WASHINGTON: World leaders declared the Ebola outbreak the worst global health emergency in years, as President Barack Obama vowed a "much more aggressive" response to the spreading virus, which has killed nearly 4,500 people.
US President Barack Obama on Wednesday called on the world to do more, while insisting his own country would be "much more aggressive" in its response, after a second Texas hospital worker tested positive.
The fact that the newly infected Dallas caregiver took a domestic flight a day before she was quarantined magnified global fears about air travel -- concerns Obama tried to tamp down after national crisis talks.
"We are going to have to make sure that we do not lose sight of the importance of the international response to what is taking place in West Africa," Obama said after meeting with his top advisors.
Earlier, Obama called his counterparts from Britain, France, Germany and Italy to better coordinate their plan to combat the outbreak.

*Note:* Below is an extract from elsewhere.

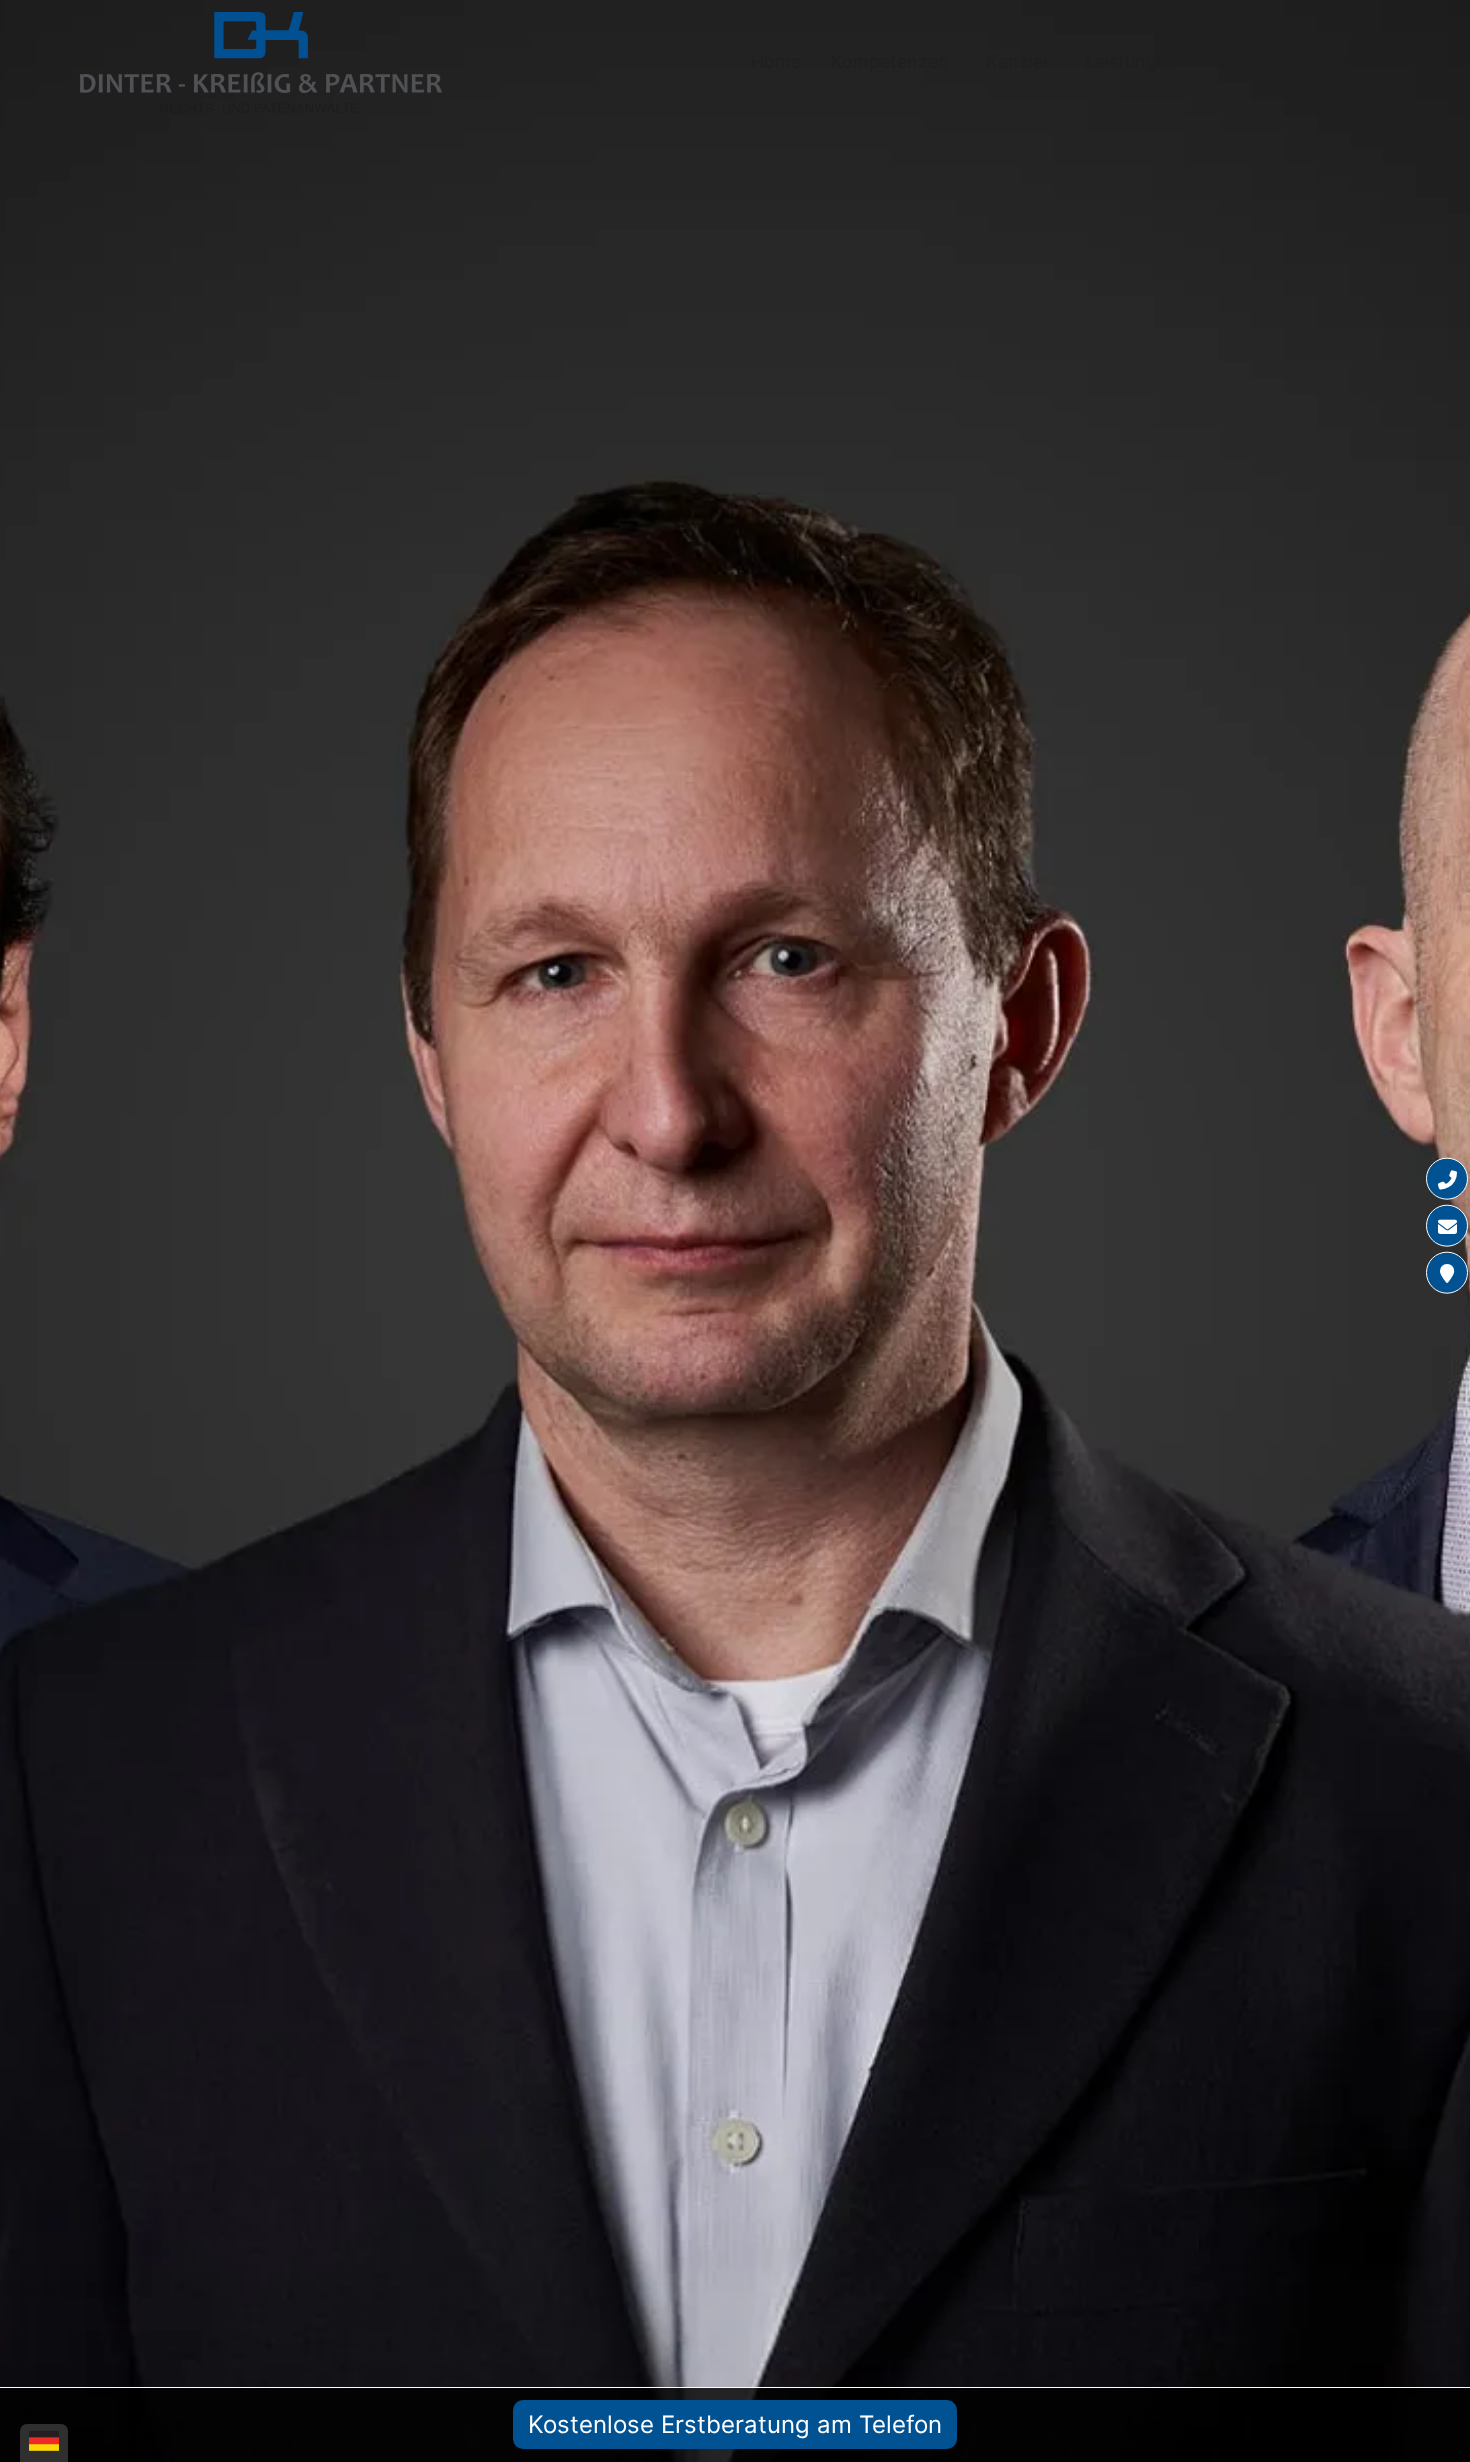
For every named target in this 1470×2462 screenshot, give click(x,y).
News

"Leaders agreed that this was the most serious international public health emergency in recent years and that the international community needed to do much more and faster," British Prime Minister David Cameron's office said.
Obama urged Cameron, Germany's Chancellor Angela Merkel, France's President Francois Hollande and Italian Prime Minister Matteo Renzi to "make a more significant" contribution to the fight, the White House said.
European Union health ministers are to meet in Brussels on Thursday, with member states under pressure to follow Washington in sending troops to West Africa to help fight the virus.
The United Nations Security Council urged the international community to "accelerate and dramatically expand" aid to the West African countries battling the epidemic.
In a unanimously adopted statement, the 15-member body warned that the world's response "has failed to date to adequately address the magnitude of the outbreak and its effects."